═══ Data to examine ═══

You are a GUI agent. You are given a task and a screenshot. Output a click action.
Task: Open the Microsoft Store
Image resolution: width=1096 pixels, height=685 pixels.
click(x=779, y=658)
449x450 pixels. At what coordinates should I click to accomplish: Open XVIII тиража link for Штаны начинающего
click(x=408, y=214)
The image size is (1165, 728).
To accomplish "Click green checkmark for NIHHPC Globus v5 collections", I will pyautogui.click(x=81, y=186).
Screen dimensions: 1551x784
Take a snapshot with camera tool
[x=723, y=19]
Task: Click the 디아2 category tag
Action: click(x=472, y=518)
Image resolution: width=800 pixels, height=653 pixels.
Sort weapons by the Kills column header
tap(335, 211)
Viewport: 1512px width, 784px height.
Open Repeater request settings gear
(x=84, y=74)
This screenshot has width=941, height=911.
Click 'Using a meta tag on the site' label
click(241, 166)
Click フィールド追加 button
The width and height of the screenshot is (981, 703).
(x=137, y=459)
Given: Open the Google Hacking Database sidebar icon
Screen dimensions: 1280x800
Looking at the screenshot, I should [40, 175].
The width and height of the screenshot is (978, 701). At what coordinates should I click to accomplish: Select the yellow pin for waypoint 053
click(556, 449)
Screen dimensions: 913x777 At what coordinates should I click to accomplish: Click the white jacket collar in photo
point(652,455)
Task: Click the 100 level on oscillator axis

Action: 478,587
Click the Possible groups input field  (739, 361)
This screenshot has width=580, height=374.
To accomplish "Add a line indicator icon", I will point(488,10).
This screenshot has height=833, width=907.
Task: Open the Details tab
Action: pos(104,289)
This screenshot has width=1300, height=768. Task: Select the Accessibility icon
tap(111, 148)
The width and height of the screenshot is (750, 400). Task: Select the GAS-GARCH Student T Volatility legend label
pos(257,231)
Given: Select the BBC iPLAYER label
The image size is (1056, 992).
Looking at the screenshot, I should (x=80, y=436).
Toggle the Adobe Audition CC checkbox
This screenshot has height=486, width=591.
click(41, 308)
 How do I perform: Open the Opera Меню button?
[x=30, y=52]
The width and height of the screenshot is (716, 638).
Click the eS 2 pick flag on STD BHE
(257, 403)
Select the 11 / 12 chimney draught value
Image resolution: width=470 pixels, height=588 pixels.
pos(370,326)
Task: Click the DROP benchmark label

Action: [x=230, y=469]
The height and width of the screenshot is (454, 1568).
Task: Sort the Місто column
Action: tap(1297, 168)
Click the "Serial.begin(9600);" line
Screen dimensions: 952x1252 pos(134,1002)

═══

Instructions to follow>
In the entries above, find the line with "449x450 pixels. At" and the line with "The image size is (1165, 728).", then restate word for word both of them and every line between, with nothing more.

Completed exercise>
449x450 pixels. At what coordinates should I click to accomplish: Open XVIII тиража link for Штаны начинающего
click(x=408, y=214)
The image size is (1165, 728).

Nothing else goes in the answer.